Lo enrevesado del asunto puede parecer grotesco
analizado a la distancia, pero totalmente congruente con la realidad de aquel
momento. Más aún, en el contexto de terroristas de un lado, capaces de hacer
que una chica cambie de colegio para fingirse amiga de otra ganando su
confianza hasta ser invitada a la casa de ella para poner una bomba bajo la
cama de sus padres, y de terroristas del otro, capaces de arrojar prisioneros con
vida desde un avión, en medio de tanta criminalidad delirante para mal de
todos, hacerse cargo de la vida de los hijos del enemigo resulta meritorio,
casi heroico.

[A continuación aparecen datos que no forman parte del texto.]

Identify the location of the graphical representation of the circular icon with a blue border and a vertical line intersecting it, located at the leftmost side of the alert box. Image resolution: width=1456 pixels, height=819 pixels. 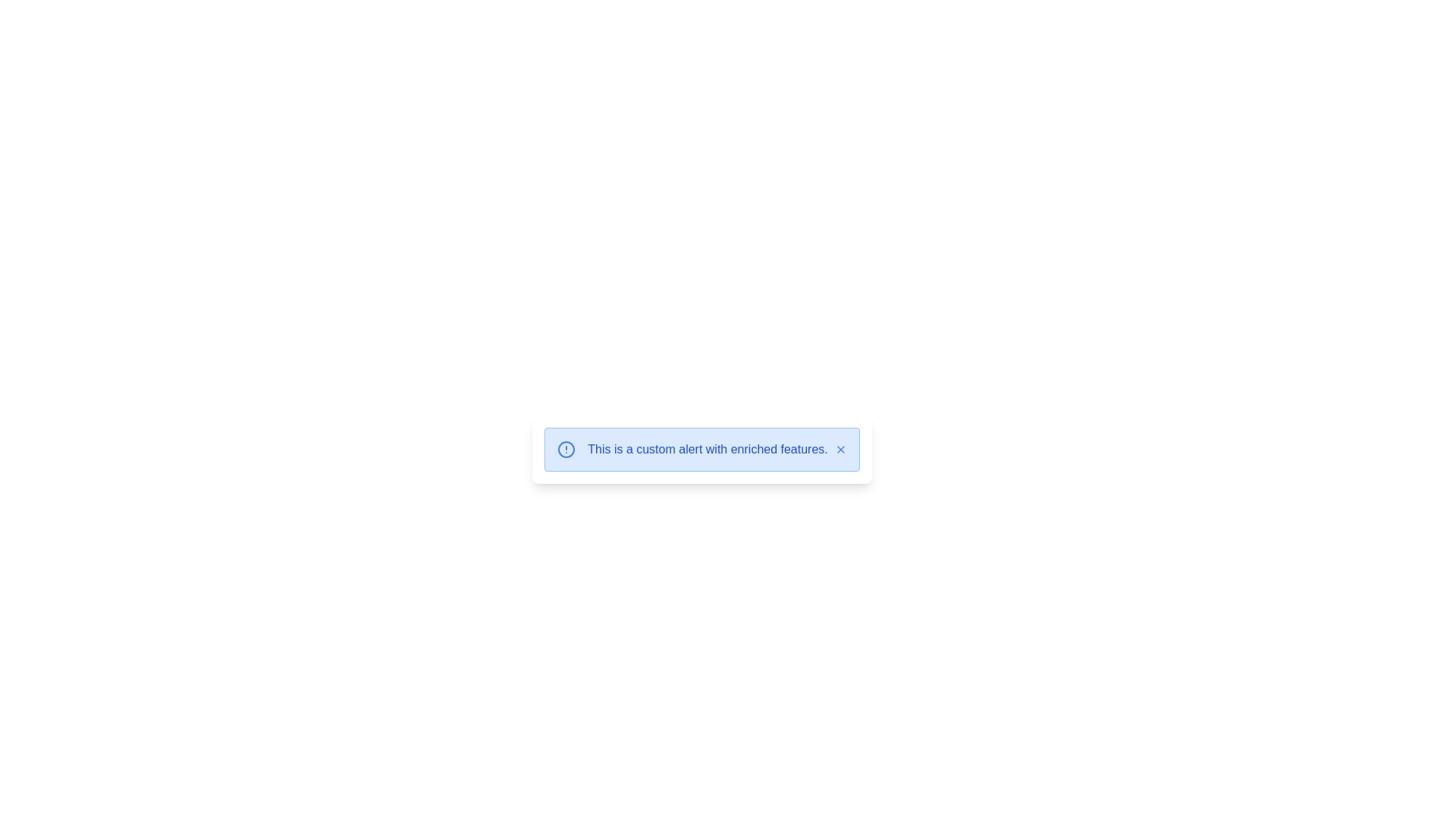
(565, 449).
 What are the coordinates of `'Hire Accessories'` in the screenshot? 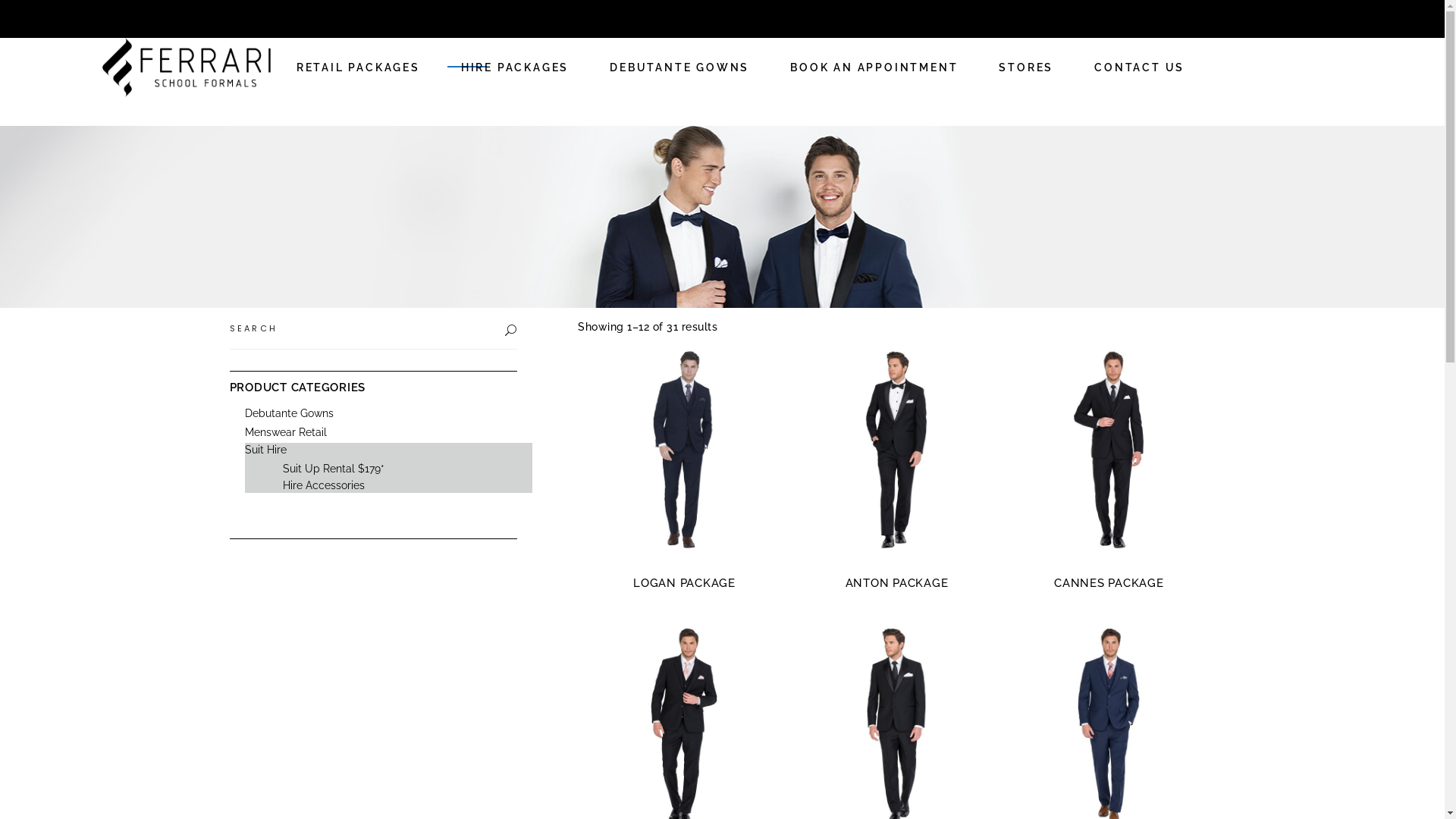 It's located at (322, 485).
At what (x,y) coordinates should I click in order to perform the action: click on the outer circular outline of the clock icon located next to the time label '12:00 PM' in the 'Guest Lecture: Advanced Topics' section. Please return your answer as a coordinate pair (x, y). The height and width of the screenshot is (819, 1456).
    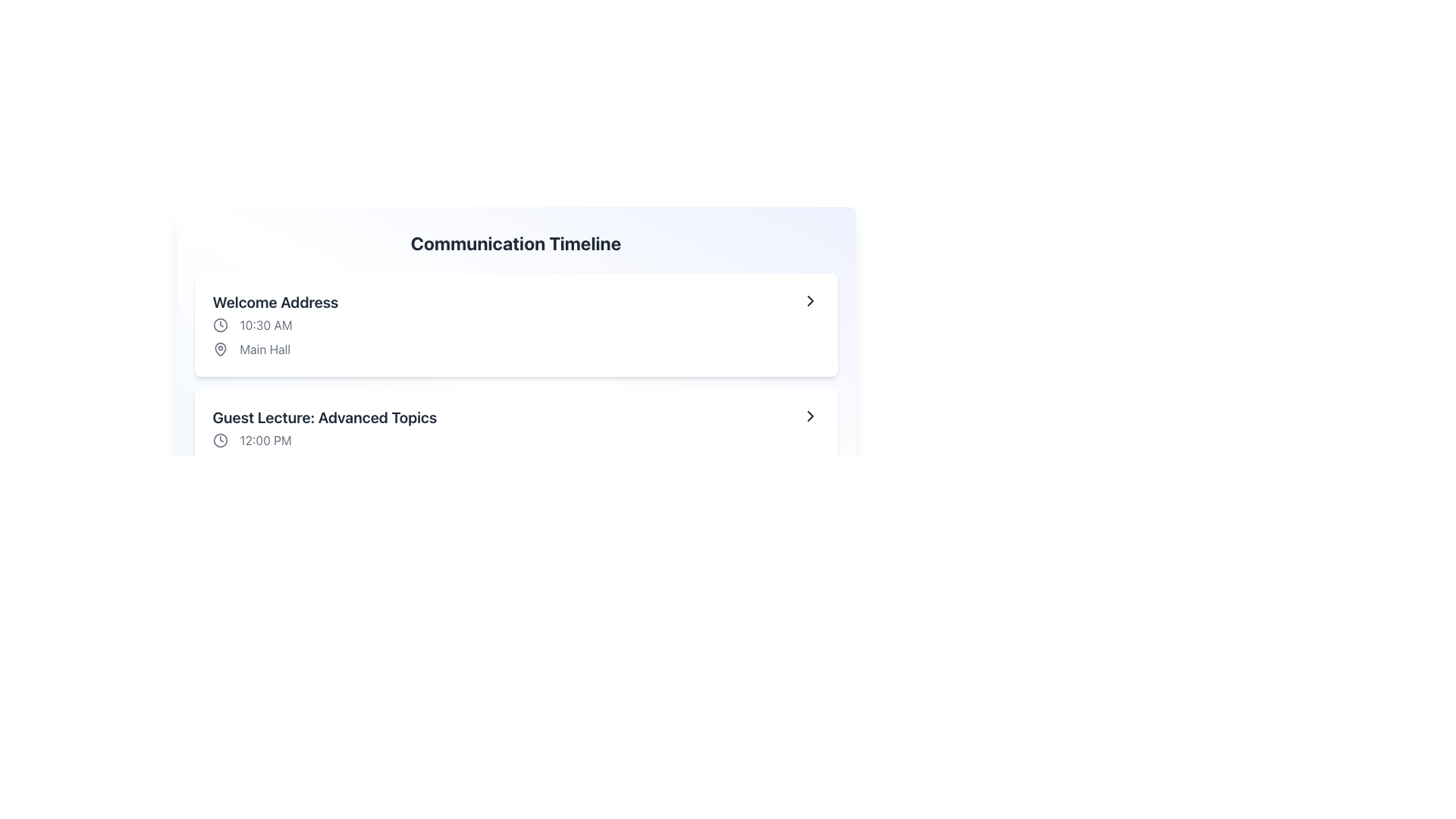
    Looking at the image, I should click on (219, 441).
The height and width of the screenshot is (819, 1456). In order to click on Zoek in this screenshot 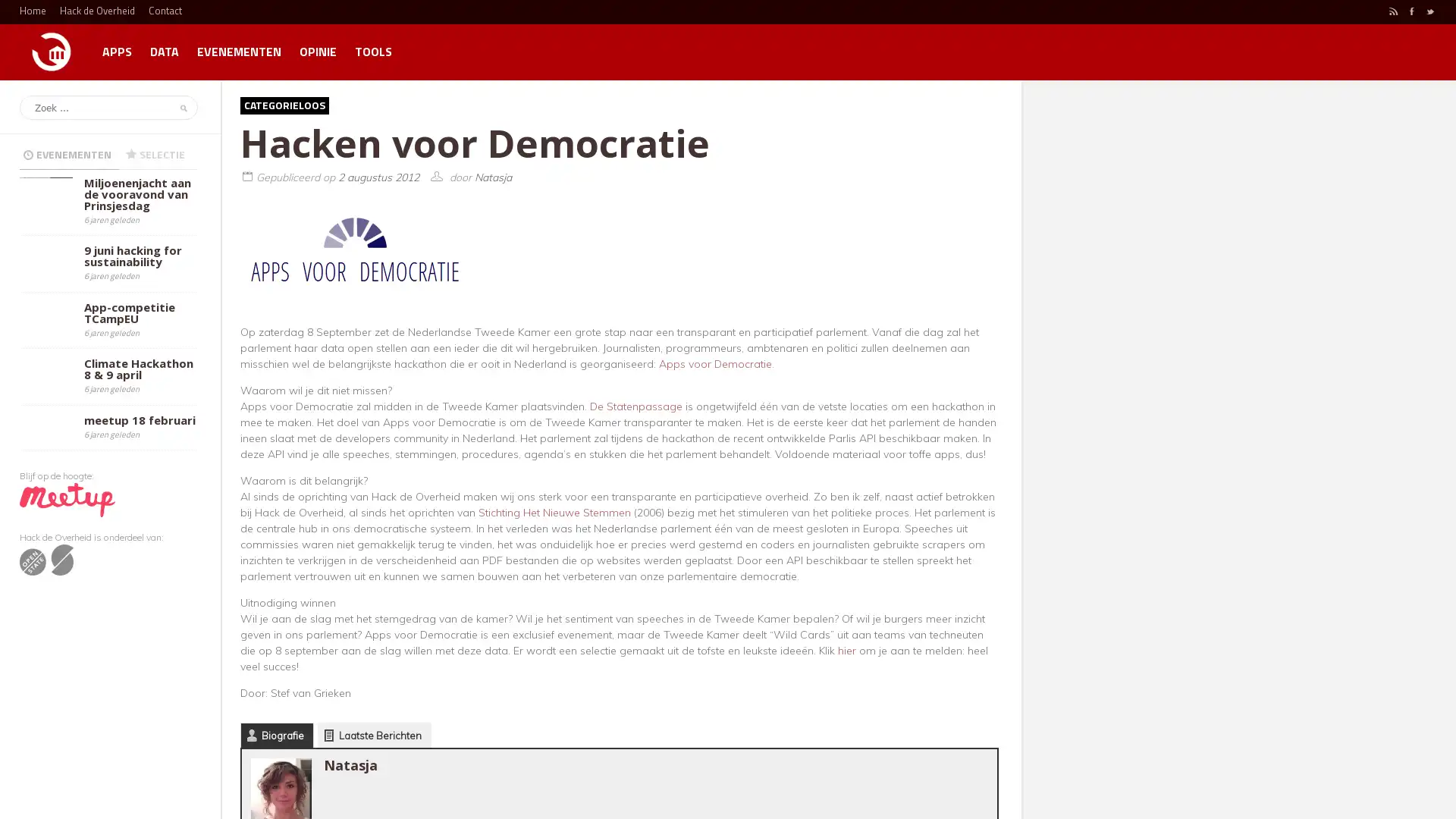, I will do `click(181, 107)`.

El capítulo necesario y más importante del amor venciendo al
odio.
Matar resultaba entonces la opción más sencilla,
en especial porque no les importaban a los guerrilleros los hijos de los demás.
Sobra evidencia para afirmar que los guerrilleros, esbirros de la dictadura
castrista, actuaban desde el odio generando odio. Por caso los balazos del ERP
asesinando al Capitán Humberto Viola e impactando en sus dos hijas matando
también a María Cristina de tres años e hiriendo a María Fernanda de cinco años
(1975), igual que los disparos de Montoneros sobre el hijo del operario
metalúrgico Clotildo Barrios, Juan Eduardo de tres años (1977), muerto al ser
alcanzado por una ráfaga de ametralladora disparada por los asesinos del
policía Herculiano Ojeda.
Ellos tenían derecho a vivir |
Esas muertes, como la de Paula Lambuschini de 15
años (1978), demuestran que el desprecio por la vida del otro no era patrimonio
exclusivo de los militares, como pretende el relato K, sino la compartida
convicción de todos los grupos combatientes de la guerra sucia, guerra
revolucionaria, guerra antisubversiva, o como quiera llamarse; pero guerra al fin.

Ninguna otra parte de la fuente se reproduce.